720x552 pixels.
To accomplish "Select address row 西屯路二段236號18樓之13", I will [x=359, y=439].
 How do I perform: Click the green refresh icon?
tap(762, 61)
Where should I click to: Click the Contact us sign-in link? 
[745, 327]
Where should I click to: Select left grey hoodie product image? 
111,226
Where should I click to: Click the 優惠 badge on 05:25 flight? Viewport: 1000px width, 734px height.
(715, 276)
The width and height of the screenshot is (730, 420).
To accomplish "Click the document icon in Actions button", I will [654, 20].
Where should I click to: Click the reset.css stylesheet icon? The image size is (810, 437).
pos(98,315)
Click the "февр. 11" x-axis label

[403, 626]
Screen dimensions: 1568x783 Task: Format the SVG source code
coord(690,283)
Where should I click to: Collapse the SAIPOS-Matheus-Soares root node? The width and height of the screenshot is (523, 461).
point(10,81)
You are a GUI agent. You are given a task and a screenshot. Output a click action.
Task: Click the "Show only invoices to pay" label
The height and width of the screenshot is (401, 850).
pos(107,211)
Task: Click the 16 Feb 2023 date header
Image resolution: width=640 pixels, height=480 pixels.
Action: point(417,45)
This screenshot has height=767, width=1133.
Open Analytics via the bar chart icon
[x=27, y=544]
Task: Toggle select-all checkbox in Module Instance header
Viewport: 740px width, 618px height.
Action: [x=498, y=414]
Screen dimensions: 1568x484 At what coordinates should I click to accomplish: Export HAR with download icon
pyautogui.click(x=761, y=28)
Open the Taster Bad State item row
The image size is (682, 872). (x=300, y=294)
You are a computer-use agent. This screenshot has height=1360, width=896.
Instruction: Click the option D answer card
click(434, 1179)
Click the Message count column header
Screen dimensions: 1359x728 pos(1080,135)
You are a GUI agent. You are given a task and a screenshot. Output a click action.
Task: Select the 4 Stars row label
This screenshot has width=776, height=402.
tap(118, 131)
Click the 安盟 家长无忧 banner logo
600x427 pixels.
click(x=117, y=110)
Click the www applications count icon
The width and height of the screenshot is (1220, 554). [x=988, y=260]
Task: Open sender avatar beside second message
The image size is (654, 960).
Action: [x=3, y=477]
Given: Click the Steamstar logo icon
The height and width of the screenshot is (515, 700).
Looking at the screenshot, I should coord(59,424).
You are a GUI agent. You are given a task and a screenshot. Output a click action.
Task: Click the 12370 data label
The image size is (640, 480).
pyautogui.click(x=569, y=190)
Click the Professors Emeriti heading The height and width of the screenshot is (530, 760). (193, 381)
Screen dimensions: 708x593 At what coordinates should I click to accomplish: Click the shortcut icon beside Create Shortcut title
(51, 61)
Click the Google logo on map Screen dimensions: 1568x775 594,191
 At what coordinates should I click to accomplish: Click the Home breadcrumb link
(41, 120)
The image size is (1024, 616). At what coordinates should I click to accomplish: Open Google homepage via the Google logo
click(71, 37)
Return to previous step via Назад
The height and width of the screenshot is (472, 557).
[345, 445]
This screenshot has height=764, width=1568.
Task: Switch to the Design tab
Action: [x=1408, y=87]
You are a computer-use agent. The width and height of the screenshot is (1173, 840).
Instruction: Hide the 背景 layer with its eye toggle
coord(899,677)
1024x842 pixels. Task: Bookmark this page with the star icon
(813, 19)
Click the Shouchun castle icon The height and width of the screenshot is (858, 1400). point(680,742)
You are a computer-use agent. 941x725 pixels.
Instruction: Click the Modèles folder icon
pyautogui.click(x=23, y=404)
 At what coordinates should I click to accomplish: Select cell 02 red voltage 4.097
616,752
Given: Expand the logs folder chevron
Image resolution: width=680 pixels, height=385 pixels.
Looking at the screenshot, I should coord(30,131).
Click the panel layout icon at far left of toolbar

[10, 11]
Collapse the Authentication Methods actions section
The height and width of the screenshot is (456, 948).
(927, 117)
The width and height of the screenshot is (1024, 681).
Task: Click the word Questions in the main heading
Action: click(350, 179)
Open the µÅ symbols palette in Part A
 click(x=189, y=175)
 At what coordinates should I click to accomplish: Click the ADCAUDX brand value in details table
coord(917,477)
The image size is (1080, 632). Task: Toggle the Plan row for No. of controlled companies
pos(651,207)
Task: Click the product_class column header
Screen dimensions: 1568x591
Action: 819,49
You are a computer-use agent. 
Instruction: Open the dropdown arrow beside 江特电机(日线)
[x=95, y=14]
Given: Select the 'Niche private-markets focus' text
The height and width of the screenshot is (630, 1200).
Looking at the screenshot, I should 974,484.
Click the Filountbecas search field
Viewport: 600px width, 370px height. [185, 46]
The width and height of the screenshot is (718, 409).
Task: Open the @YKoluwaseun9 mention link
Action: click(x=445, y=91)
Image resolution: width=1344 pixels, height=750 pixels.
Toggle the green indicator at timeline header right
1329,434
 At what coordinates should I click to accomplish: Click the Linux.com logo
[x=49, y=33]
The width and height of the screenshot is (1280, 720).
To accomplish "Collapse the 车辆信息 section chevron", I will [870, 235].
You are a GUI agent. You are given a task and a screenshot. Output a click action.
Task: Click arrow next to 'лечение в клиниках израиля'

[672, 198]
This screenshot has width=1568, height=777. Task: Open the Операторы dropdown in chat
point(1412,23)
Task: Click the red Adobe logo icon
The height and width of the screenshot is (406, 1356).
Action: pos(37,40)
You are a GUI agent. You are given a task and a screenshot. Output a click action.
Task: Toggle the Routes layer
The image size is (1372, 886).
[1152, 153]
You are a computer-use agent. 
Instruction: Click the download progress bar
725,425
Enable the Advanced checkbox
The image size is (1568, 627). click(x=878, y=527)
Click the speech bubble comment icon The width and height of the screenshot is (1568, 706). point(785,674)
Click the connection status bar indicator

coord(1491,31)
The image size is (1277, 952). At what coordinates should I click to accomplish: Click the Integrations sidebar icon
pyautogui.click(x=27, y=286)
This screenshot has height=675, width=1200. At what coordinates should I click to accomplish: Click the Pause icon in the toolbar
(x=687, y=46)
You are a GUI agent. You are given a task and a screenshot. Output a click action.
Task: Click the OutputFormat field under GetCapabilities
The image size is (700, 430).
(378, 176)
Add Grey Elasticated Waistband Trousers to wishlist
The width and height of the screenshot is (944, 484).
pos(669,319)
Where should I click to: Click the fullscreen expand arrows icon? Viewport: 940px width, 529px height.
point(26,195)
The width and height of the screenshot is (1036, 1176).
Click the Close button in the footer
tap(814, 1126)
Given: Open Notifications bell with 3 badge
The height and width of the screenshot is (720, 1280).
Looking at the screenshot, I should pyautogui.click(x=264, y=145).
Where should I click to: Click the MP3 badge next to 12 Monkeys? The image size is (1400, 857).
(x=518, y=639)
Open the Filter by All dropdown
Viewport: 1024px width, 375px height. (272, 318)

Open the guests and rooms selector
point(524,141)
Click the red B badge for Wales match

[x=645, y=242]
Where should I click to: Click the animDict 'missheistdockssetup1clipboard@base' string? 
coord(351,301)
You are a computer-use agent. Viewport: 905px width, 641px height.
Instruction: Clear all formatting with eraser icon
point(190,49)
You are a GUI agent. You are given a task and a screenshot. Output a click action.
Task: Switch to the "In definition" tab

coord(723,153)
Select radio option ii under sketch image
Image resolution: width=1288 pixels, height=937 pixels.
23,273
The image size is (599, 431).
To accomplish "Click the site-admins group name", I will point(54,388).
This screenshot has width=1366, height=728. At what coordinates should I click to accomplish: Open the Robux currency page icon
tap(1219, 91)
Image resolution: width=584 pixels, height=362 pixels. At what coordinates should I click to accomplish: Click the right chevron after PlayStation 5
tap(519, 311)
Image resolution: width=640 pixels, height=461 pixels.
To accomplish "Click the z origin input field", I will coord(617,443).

# WHAT THIS TASK INVOLVES
Put every line of the listing above into a Markdown table with the columns Number and Record line, skipping blank lines.

# EXPECTED ANSWER
| Number | Record line |
|---|---|
| 1 | 720x552 pixels. |
| 2 | To accomplish "Select address row 西屯路二段236號18樓之13", I will [x=359, y=439]. |
| 3 |  How do I perform: Click the green refresh icon? |
| 4 | tap(762, 61) |
| 5 | Where should I click to: Click the Contact us sign-in link?  |
| 6 | [745, 327] |
| 7 | Where should I click to: Select left grey hoodie product image?  |
| 8 | 111,226 |
| 9 | Where should I click to: Click the 優惠 badge on 05:25 flight? Viewport: 1000px width, 734px height. |
| 10 | (715, 276) |
| 11 | The width and height of the screenshot is (730, 420). |
| 12 | To accomplish "Click the document icon in Actions button", I will [654, 20]. |
| 13 | Where should I click to: Click the reset.css stylesheet icon? The image size is (810, 437). |
| 14 | pos(98,315) |
| 15 | Click the "февр. 11" x-axis label |
| 16 | [403, 626] |
| 17 | Screen dimensions: 1568x783 Task: Format the SVG source code |
| 18 | coord(690,283) |
| 19 | Where should I click to: Collapse the SAIPOS-Matheus-Soares root node? The width and height of the screenshot is (523, 461). |
| 20 | point(10,81) |
| 21 | You are a GUI agent. You are given a task and a screenshot. Output a click action. |
| 22 | Task: Click the "Show only invoices to pay" label |
| 23 | The height and width of the screenshot is (401, 850). |
| 24 | pos(107,211) |
| 25 | Task: Click the 16 Feb 2023 date header |
| 26 | Image resolution: width=640 pixels, height=480 pixels. |
| 27 | Action: point(417,45) |
| 28 | This screenshot has height=767, width=1133. |
| 29 | Open Analytics via the bar chart icon |
| 30 | [x=27, y=544] |
| 31 | Task: Toggle select-all checkbox in Module Instance header |
| 32 | Viewport: 740px width, 618px height. |
| 33 | Action: [x=498, y=414] |
| 34 | Screen dimensions: 1568x484 At what coordinates should I click to accomplish: Export HAR with download icon |
| 35 | pyautogui.click(x=761, y=28) |
| 36 | Open the Taster Bad State item row |
| 37 | The image size is (682, 872). (x=300, y=294) |
| 38 | You are a computer-use agent. This screenshot has height=1360, width=896. |
| 39 | Instruction: Click the option D answer card |
| 40 | click(434, 1179) |
| 41 | Click the Message count column header |
| 42 | Screen dimensions: 1359x728 pos(1080,135) |
| 43 | You are a GUI agent. You are given a task and a screenshot. Output a click action. |
| 44 | Task: Select the 4 Stars row label |
| 45 | This screenshot has width=776, height=402. |
| 46 | tap(118, 131) |
| 47 | Click the 安盟 家长无忧 banner logo |
| 48 | 600x427 pixels. |
| 49 | click(x=117, y=110) |
| 50 | Click the www applications count icon |
| 51 | The width and height of the screenshot is (1220, 554). [x=988, y=260] |
| 52 | Task: Open sender avatar beside second message |
| 53 | The image size is (654, 960). |
| 54 | Action: [x=3, y=477] |
| 55 | Given: Click the Steamstar logo icon |
| 56 | The height and width of the screenshot is (515, 700). |
| 57 | Looking at the screenshot, I should coord(59,424). |
| 58 | You are a GUI agent. You are given a task and a screenshot. Output a click action. |
| 59 | Task: Click the 12370 data label |
| 60 | The image size is (640, 480). |
| 61 | pyautogui.click(x=569, y=190) |
| 62 | Click the Professors Emeriti heading The height and width of the screenshot is (530, 760). (193, 381) |
| 63 | Screen dimensions: 708x593 At what coordinates should I click to accomplish: Click the shortcut icon beside Create Shortcut title |
| 64 | (51, 61) |
| 65 | Click the Google logo on map Screen dimensions: 1568x775 594,191 |
| 66 |  At what coordinates should I click to accomplish: Click the Home breadcrumb link |
| 67 | (41, 120) |
| 68 | The image size is (1024, 616). At what coordinates should I click to accomplish: Open Google homepage via the Google logo |
| 69 | click(71, 37) |
| 70 | Return to previous step via Назад |
| 71 | The height and width of the screenshot is (472, 557). |
| 72 | [345, 445] |
| 73 | This screenshot has height=764, width=1568. |
| 74 | Task: Switch to the Design tab |
| 75 | Action: [x=1408, y=87] |
| 76 | You are a computer-use agent. The width and height of the screenshot is (1173, 840). |
| 77 | Instruction: Hide the 背景 layer with its eye toggle |
| 78 | coord(899,677) |
| 79 | 1024x842 pixels. Task: Bookmark this page with the star icon |
| 80 | (813, 19) |
| 81 | Click the Shouchun castle icon The height and width of the screenshot is (858, 1400). point(680,742) |
| 82 | You are a computer-use agent. 941x725 pixels. |
| 83 | Instruction: Click the Modèles folder icon |
| 84 | pyautogui.click(x=23, y=404) |
| 85 |  At what coordinates should I click to accomplish: Select cell 02 red voltage 4.097 |
| 86 | 616,752 |
| 87 | Given: Expand the logs folder chevron |
| 88 | Image resolution: width=680 pixels, height=385 pixels. |
| 89 | Looking at the screenshot, I should coord(30,131). |
| 90 | Click the panel layout icon at far left of toolbar |
| 91 | [10, 11] |
| 92 | Collapse the Authentication Methods actions section |
| 93 | The height and width of the screenshot is (456, 948). |
| 94 | (927, 117) |
| 95 | The width and height of the screenshot is (1024, 681). |
| 96 | Task: Click the word Questions in the main heading |
| 97 | Action: click(350, 179) |
| 98 | Open the µÅ symbols palette in Part A |
| 99 |  click(x=189, y=175) |
| 100 |  At what coordinates should I click to accomplish: Click the ADCAUDX brand value in details table |
| 101 | coord(917,477) |
| 102 | The image size is (1080, 632). Task: Toggle the Plan row for No. of controlled companies |
| 103 | pos(651,207) |
| 104 | Task: Click the product_class column header |
| 105 | Screen dimensions: 1568x591 |
| 106 | Action: 819,49 |
| 107 | You are a computer-use agent.  |
| 108 | Instruction: Open the dropdown arrow beside 江特电机(日线) |
| 109 | [x=95, y=14] |
| 110 | Given: Select the 'Niche private-markets focus' text |
| 111 | The height and width of the screenshot is (630, 1200). |
| 112 | Looking at the screenshot, I should 974,484. |
| 113 | Click the Filountbecas search field |
| 114 | Viewport: 600px width, 370px height. [185, 46] |
| 115 | The width and height of the screenshot is (718, 409). |
| 116 | Task: Open the @YKoluwaseun9 mention link |
| 117 | Action: click(x=445, y=91) |
| 118 | Image resolution: width=1344 pixels, height=750 pixels. |
| 119 | Toggle the green indicator at timeline header right |
| 120 | 1329,434 |
| 121 |  At what coordinates should I click to accomplish: Click the Linux.com logo |
| 122 | [x=49, y=33] |
| 123 | The width and height of the screenshot is (1280, 720). |
| 124 | To accomplish "Collapse the 车辆信息 section chevron", I will [870, 235]. |
| 125 | You are a GUI agent. You are given a task and a screenshot. Output a click action. |
| 126 | Task: Click arrow next to 'лечение в клиниках израиля' |
| 127 | [672, 198] |
| 128 | This screenshot has width=1568, height=777. Task: Open the Операторы dropdown in chat |
| 129 | point(1412,23) |
| 130 | Task: Click the red Adobe logo icon |
| 131 | The height and width of the screenshot is (406, 1356). |
| 132 | Action: pos(37,40) |
| 133 | You are a GUI agent. You are given a task and a screenshot. Output a click action. |
| 134 | Task: Toggle the Routes layer |
| 135 | The image size is (1372, 886). |
| 136 | [1152, 153] |
| 137 | You are a computer-use agent.  |
| 138 | Instruction: Click the download progress bar |
| 139 | 725,425 |
| 140 | Enable the Advanced checkbox |
| 141 | The image size is (1568, 627). click(x=878, y=527) |
| 142 | Click the speech bubble comment icon The width and height of the screenshot is (1568, 706). point(785,674) |
| 143 | Click the connection status bar indicator |
| 144 | coord(1491,31) |
| 145 | The image size is (1277, 952). At what coordinates should I click to accomplish: Click the Integrations sidebar icon |
| 146 | pyautogui.click(x=27, y=286) |
| 147 | This screenshot has height=675, width=1200. At what coordinates should I click to accomplish: Click the Pause icon in the toolbar |
| 148 | (x=687, y=46) |
| 149 | You are a GUI agent. You are given a task and a screenshot. Output a click action. |
| 150 | Task: Click the OutputFormat field under GetCapabilities |
| 151 | The image size is (700, 430). |
| 152 | (378, 176) |
| 153 | Add Grey Elasticated Waistband Trousers to wishlist |
| 154 | The width and height of the screenshot is (944, 484). |
| 155 | pos(669,319) |
| 156 | Where should I click to: Click the fullscreen expand arrows icon? Viewport: 940px width, 529px height. |
| 157 | point(26,195) |
| 158 | The width and height of the screenshot is (1036, 1176). |
| 159 | Click the Close button in the footer |
| 160 | tap(814, 1126) |
| 161 | Given: Open Notifications bell with 3 badge |
| 162 | The height and width of the screenshot is (720, 1280). |
| 163 | Looking at the screenshot, I should pyautogui.click(x=264, y=145). |
| 164 | Where should I click to: Click the MP3 badge next to 12 Monkeys? The image size is (1400, 857). |
| 165 | (x=518, y=639) |
| 166 | Open the Filter by All dropdown |
| 167 | Viewport: 1024px width, 375px height. (272, 318) |
| 168 | Open the guests and rooms selector |
| 169 | point(524,141) |
| 170 | Click the red B badge for Wales match |
| 171 | [x=645, y=242] |
| 172 | Where should I click to: Click the animDict 'missheistdockssetup1clipboard@base' string?  |
| 173 | coord(351,301) |
| 174 | You are a computer-use agent. Viewport: 905px width, 641px height. |
| 175 | Instruction: Clear all formatting with eraser icon |
| 176 | point(190,49) |
| 177 | You are a GUI agent. You are given a task and a screenshot. Output a click action. |
| 178 | Task: Switch to the "In definition" tab |
| 179 | coord(723,153) |
| 180 | Select radio option ii under sketch image |
| 181 | Image resolution: width=1288 pixels, height=937 pixels. |
| 182 | 23,273 |
| 183 | The image size is (599, 431). |
| 184 | To accomplish "Click the site-admins group name", I will point(54,388). |
| 185 | This screenshot has width=1366, height=728. At what coordinates should I click to accomplish: Open the Robux currency page icon |
| 186 | tap(1219, 91) |
| 187 | Image resolution: width=584 pixels, height=362 pixels. At what coordinates should I click to accomplish: Click the right chevron after PlayStation 5 |
| 188 | tap(519, 311) |
| 189 | Image resolution: width=640 pixels, height=461 pixels. |
| 190 | To accomplish "Click the z origin input field", I will coord(617,443). |